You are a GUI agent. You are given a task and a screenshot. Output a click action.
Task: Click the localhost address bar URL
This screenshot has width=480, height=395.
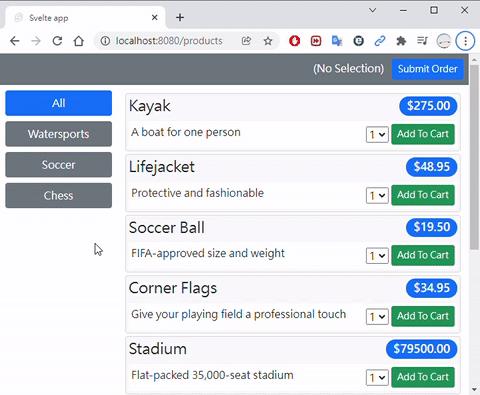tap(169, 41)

--

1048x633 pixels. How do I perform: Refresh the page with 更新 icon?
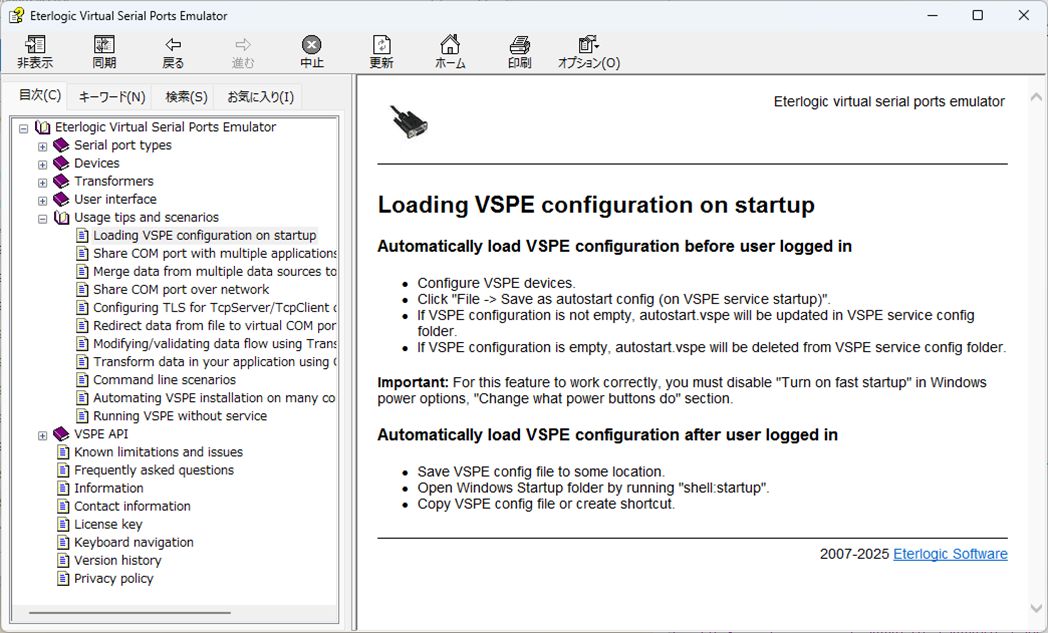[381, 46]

▶ _Exercise_:
Copy out the records again, word for word, from the line with "You are a GUI" to the line with "tap(169, 41)", including both of those lines. Omit the pictures.

▶ _Response to the exercise_:
You are a GUI agent. You are given a task and a screenshot. Output a click action.
Task: Click the localhost address bar URL
This screenshot has width=480, height=395.
tap(169, 41)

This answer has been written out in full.